それでは、serde について book の内容を中心にして見ていきたいと思います。
概要
あらためて、serde が何か?ということから説明します。serde とは、serialization と deserialization を行うたいめのフレームワークです。
serde は、サポートされるデータ構造を、サポートされるデータ形式を使ってシリアライズおよびデシリアライズすることを可能にします。データ構造とデータ形式の間の相互作用は Rust コンパイラによって完全に最適化され、serde によるシリアライズはデータ構造とデータ形式の特定の選択に対して手書きのシリアライザと同じ速度で実行されるようにすることができます。
データ形式
serde は数多くのデータ形式に対応しています。以下のリストは serde に実装されているデータ形式の一部です。
- JSON
- Postcard
- CBOR
- YAML
- MessagePack
- TOML
- Pickle
- RON
- BSON
- Avro
- JSON5
- URL
- Envy
- Envy Store
- S-expressions
- D-Bus
- FlexBuffers
- Bencode
- DynamoDB Items
- Hjson
データ構造
serde は Rust 一般的なデータ型に対応していて、上記のデータ形式でシリアライズ・デシリアライズをすることが可能です。例えば、次のような型は全てサポートされています。
String
&str
usize
Vec<T>
HashMap<K,V>
derive マクロ
serde では、データ構造に対して Serialize
および Deserilialze
のトレイト実装を生成してくれる derive
マクロが提供されています。これによって、serde がサポートしているデータ形式の全てで便利に表現をすることが可能になります。
この derive
マクロを使用するためには、Cargo.toml
のserde の依存関係でフィーチャーとして derive
を追加する必要があります。
cargo add serde --features derive
[dependencies]
serde = { version = "1.0.148", features = ["derive"] }
JSON 形式のシリアライズ / デシリアライズを試してみる
先にも書いていたように serde は様々なデータ形式をサポートしています。しかし、最初に試すのであれば一番馴染みのある JSON 形式を試してみようと思います。

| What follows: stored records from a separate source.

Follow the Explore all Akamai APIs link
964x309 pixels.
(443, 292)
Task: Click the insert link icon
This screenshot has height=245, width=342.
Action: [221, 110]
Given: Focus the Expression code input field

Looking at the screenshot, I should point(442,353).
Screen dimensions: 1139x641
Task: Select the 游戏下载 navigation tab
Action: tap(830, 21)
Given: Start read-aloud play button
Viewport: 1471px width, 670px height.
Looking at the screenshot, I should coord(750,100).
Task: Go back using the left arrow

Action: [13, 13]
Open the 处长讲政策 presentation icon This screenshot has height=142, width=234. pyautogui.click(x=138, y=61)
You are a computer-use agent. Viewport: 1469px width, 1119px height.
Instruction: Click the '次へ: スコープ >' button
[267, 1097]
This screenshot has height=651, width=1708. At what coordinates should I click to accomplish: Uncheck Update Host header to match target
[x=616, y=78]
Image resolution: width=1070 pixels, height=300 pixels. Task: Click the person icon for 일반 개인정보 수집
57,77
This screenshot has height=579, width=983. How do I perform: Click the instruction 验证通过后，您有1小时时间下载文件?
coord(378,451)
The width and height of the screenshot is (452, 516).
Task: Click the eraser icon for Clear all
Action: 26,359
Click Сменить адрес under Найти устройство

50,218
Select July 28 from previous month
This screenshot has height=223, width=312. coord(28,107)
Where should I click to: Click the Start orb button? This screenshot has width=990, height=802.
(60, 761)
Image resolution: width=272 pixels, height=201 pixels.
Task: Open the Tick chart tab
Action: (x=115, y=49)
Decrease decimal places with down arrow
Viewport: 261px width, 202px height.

JSON に対応したクレートとして、serde_json
があります。
以下のように Cargo.toml
に serde_json
を追加します。
[dependencies]
serde = { version = "1.0.148", features = ["derive"] }
serde_json = "1.0.89"
シリアライズ / デシリアライズの対象とする構造体に #[derive(Serialize, Deserialize)]
を記述しておきます。
#[derive(Serialize, Deserialize, Debug)]
struct Point {
x: i32,
y: i32
}
シリアライズ
serde_json::to_string
関数によって、与えられたデータ構造を JSON の String としてシリアライズします。
let point = Point { x: 1, y: 2};
let serialized = serde_json::to_string(&point).unwrap();
println!("シリアライズ: {serialized}");
実行結果
シリアライズ: {"x":1,"y":2}
デシリアライズ
serde_json::from_str
関数によって、JSON 文字列から T 型のインスタンスでデシリアライズします。
let deserialized: Point = serde_json::from_str(&serialized).unwrap();
println!("デシリアライズ = {:?}", deserialized);
Day 75 のまとめ
serde を使っていて感じたのが、derive マクロがとても便利でシリアライズ・デシリアライズのトレイトをコンパイル時に自動生成してくれているので簡単のものの場合は特にマクロにまかせてしまえます。コードをシンプルに書けるのは serde の強みかなと思いました。
また、このコンパイル時に自動生成と行っても特に動的リフレクションのようなオーバーヘッドは発生しないようでした。
JSON 形式以外のデータ形式のシリアライズ・デシリアライズも試してみたいなと思いました。